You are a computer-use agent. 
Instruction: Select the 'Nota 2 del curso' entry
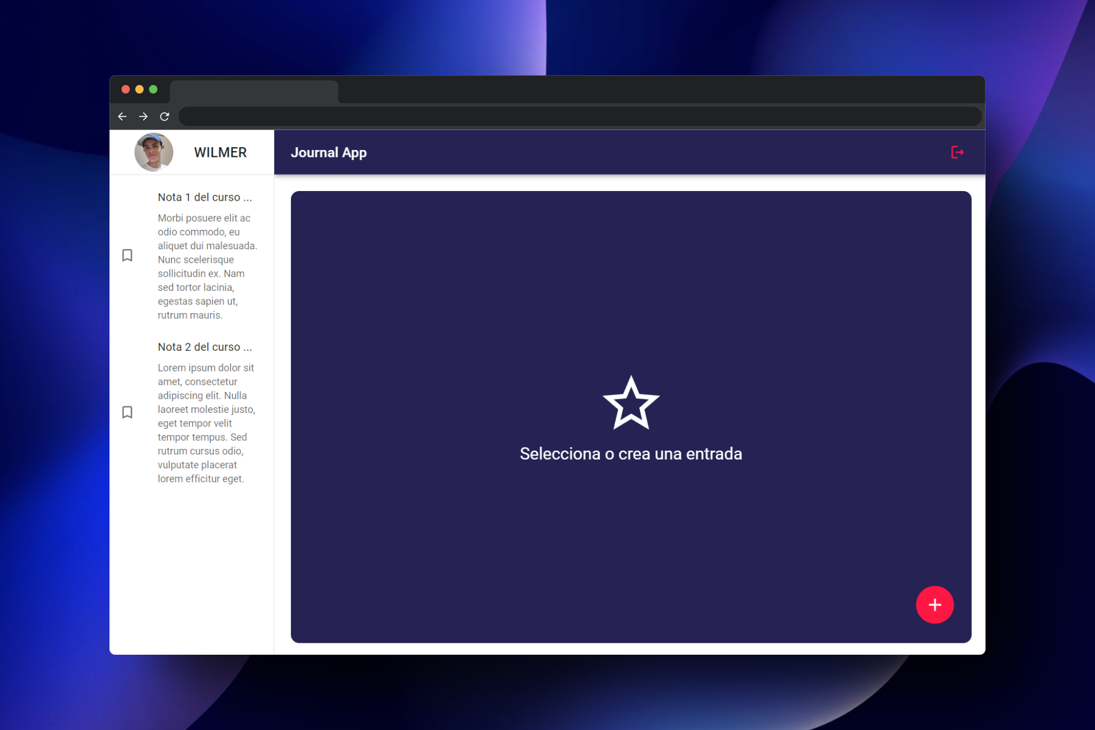coord(204,347)
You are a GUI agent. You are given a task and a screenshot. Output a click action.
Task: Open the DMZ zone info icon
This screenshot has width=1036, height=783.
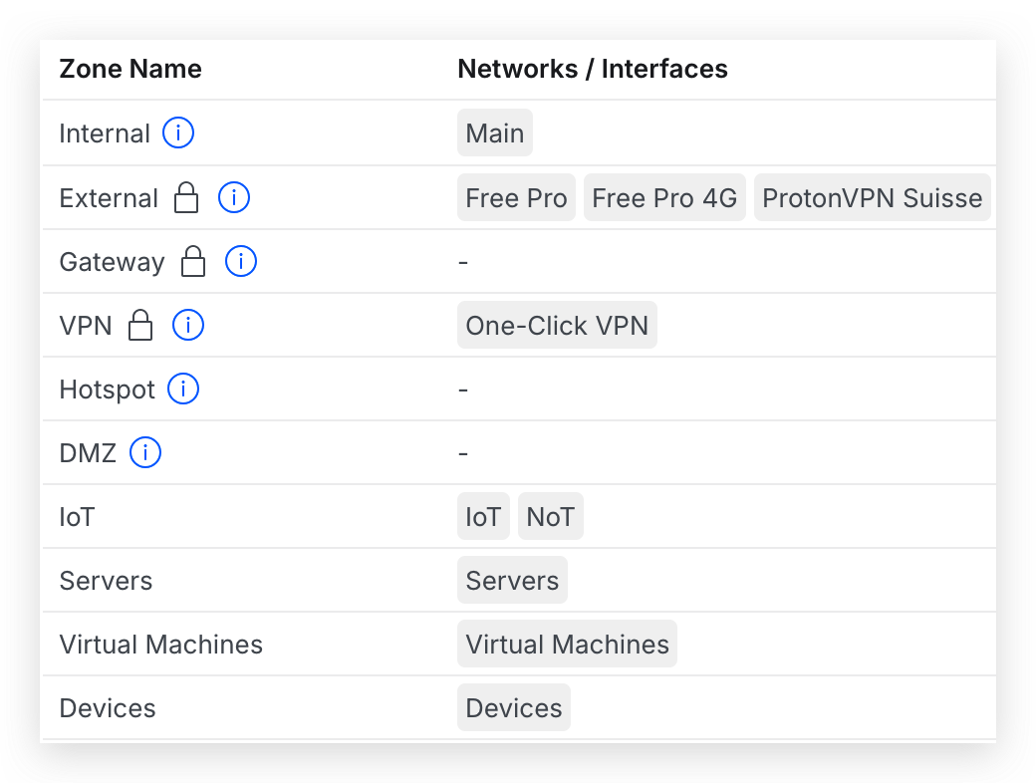145,452
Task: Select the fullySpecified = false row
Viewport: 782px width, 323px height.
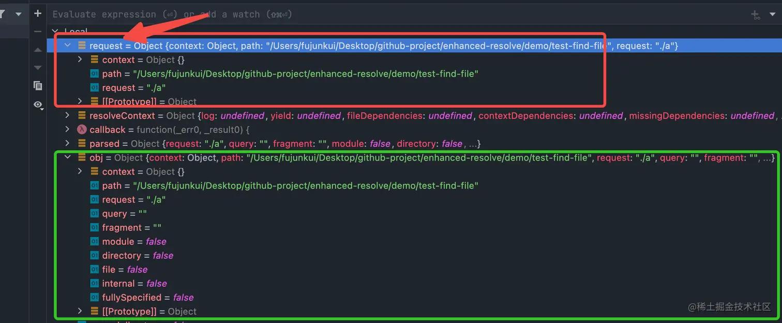Action: [x=147, y=298]
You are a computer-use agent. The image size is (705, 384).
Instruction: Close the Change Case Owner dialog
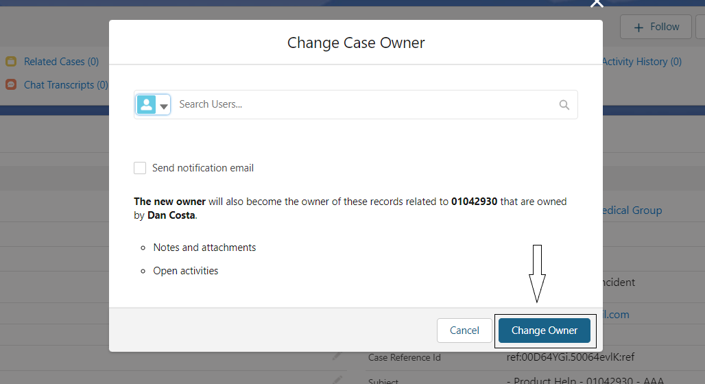[597, 3]
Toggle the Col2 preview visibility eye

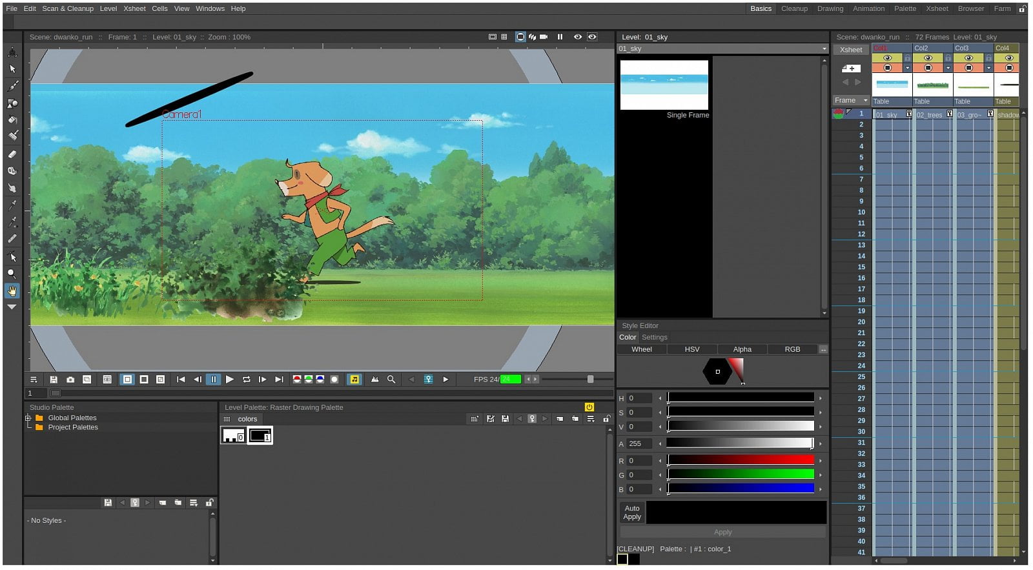(928, 58)
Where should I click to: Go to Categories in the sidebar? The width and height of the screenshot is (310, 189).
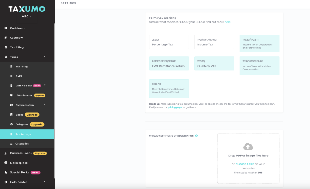[22, 144]
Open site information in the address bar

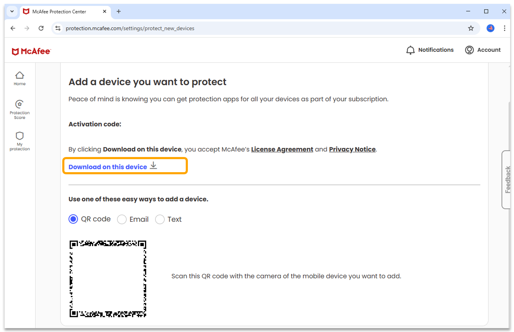[x=57, y=28]
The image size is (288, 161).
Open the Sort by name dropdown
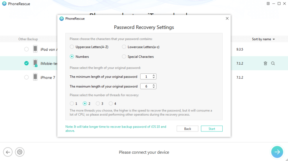point(263,39)
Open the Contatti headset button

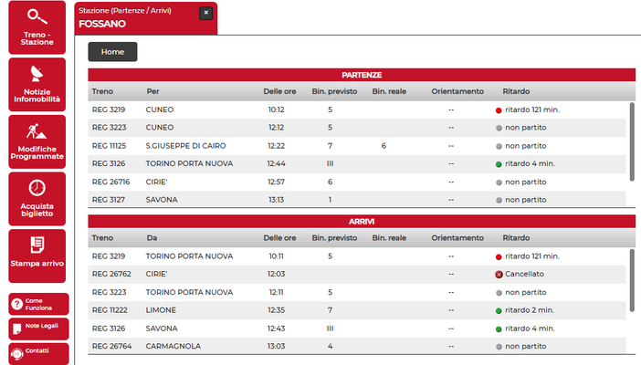tap(37, 352)
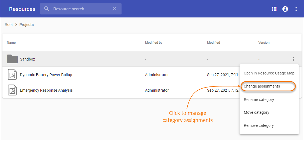Click the Dynamic Battery Power Rollup file icon
The height and width of the screenshot is (141, 304).
coord(12,75)
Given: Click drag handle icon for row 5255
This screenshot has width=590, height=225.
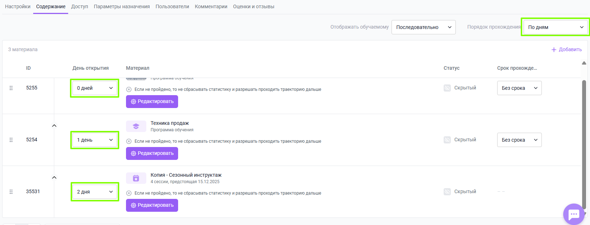Looking at the screenshot, I should tap(11, 88).
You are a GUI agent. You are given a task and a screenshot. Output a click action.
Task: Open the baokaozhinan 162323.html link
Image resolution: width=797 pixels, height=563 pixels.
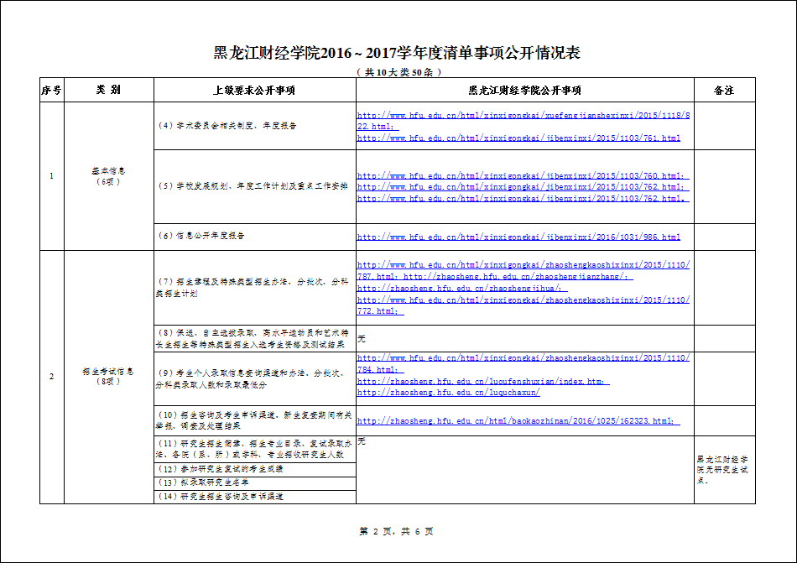(518, 420)
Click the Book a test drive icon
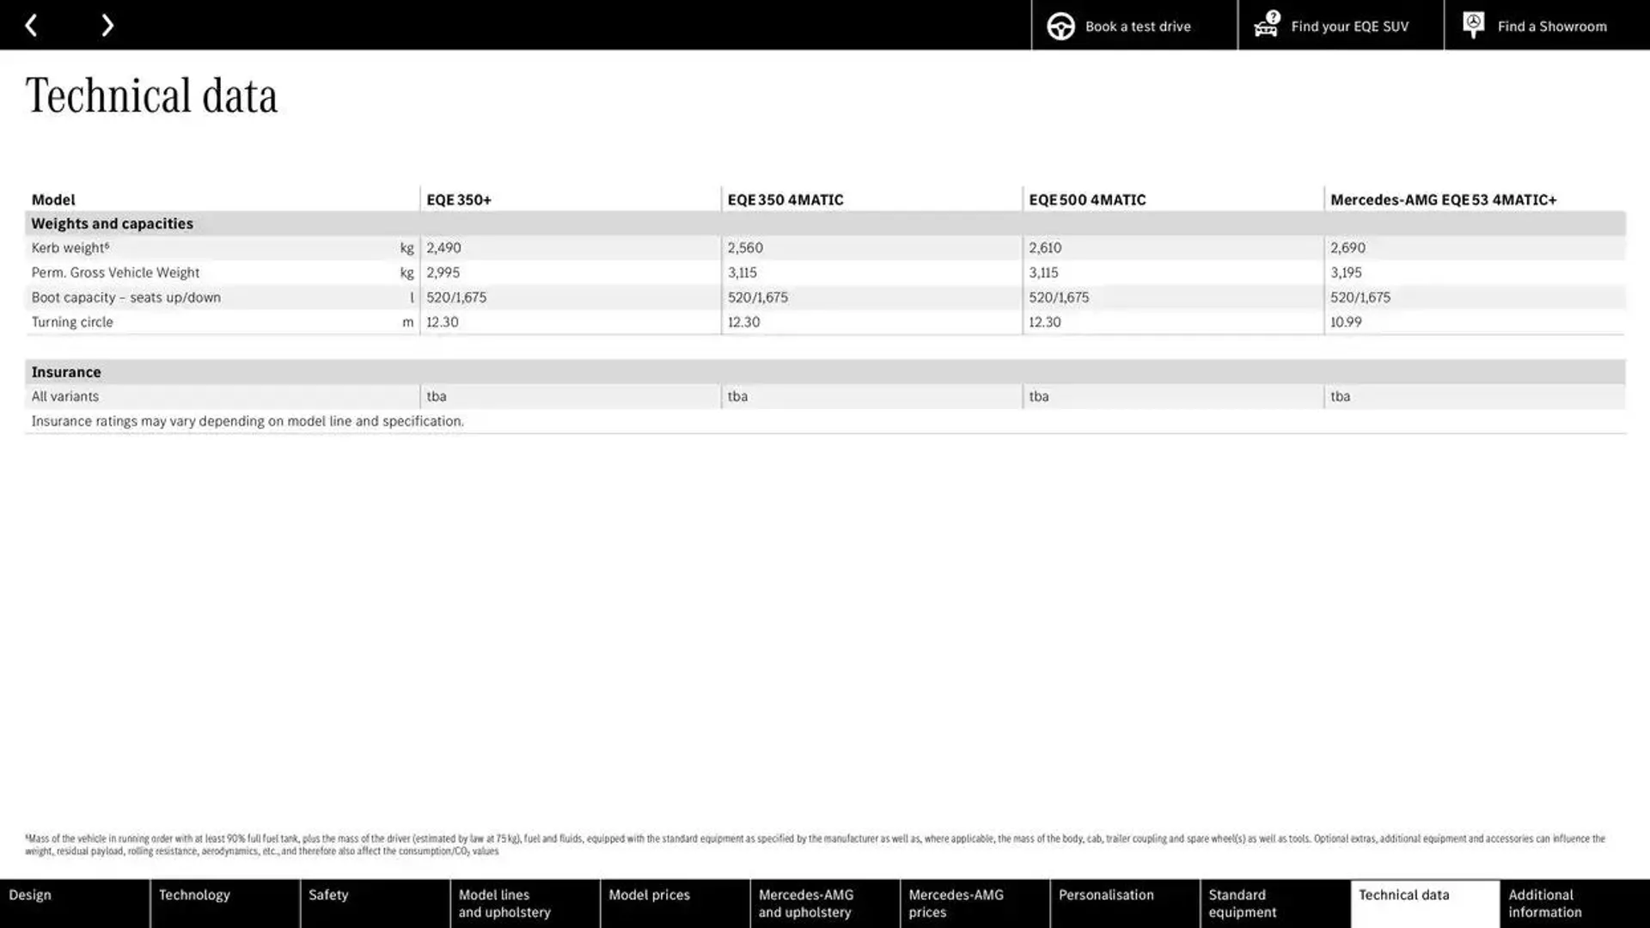Image resolution: width=1650 pixels, height=928 pixels. [x=1060, y=25]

§ §

* **Work instructions**: Turn the data above into a JSON list of strings, one string per line and with blank lines omitted. Leave the pictures out.

* **The result**:
[
  "You are a computer-use agent. ",
  "Instruction: Select the 'Nota 2 del curso' entry",
  "coord(204,347)",
  "You are a GUI agent. You are given a task and a screenshot. Output a click action.",
  "Task: Open the DMZ zone info icon",
  "This screenshot has width=1036, height=783.",
  "145,452",
  "Task: Select the fullySpecified = false row",
  "Viewport: 782px width, 323px height.",
  "Action: [x=147, y=298]",
  "You are a computer-use agent. The image size is (705, 384).",
  "Instruction: Close the Change Case Owner dialog",
  "[597, 3]",
  "Toggle the Col2 preview visibility eye",
  "(928, 58)",
  "Where should I click to: Go to Categories in the sidebar? The width and height of the screenshot is (310, 189).",
  "[22, 144]",
  "Open site information in the address bar",
  "[x=57, y=28]",
  "The image size is (288, 161).",
  "Open the Sort by name dropdown",
  "point(263,39)",
  "Open the Contatti headset button",
  "tap(37, 352)",
  "Click the Dynamic Battery Power Rollup file icon",
  "The height and width of the screenshot is (141, 304).",
  "coord(12,75)",
  "Given: Click drag handle icon for row 5255",
  "This screenshot has width=590, height=225.",
  "Looking at the screenshot, I should tap(11, 88).",
  "You are a GUI agent. You are given a task and a screenshot. Output a click action.",
  "Task: Open the baokaozhinan 162323.html link",
  "Image resolution: width=797 pixels, height=563 pixels.",
  "(518, 420)",
  "Click the Book a test drive icon",
  "Image resolution: width=1650 pixels, height=928 pixels. [x=1060, y=25]"
]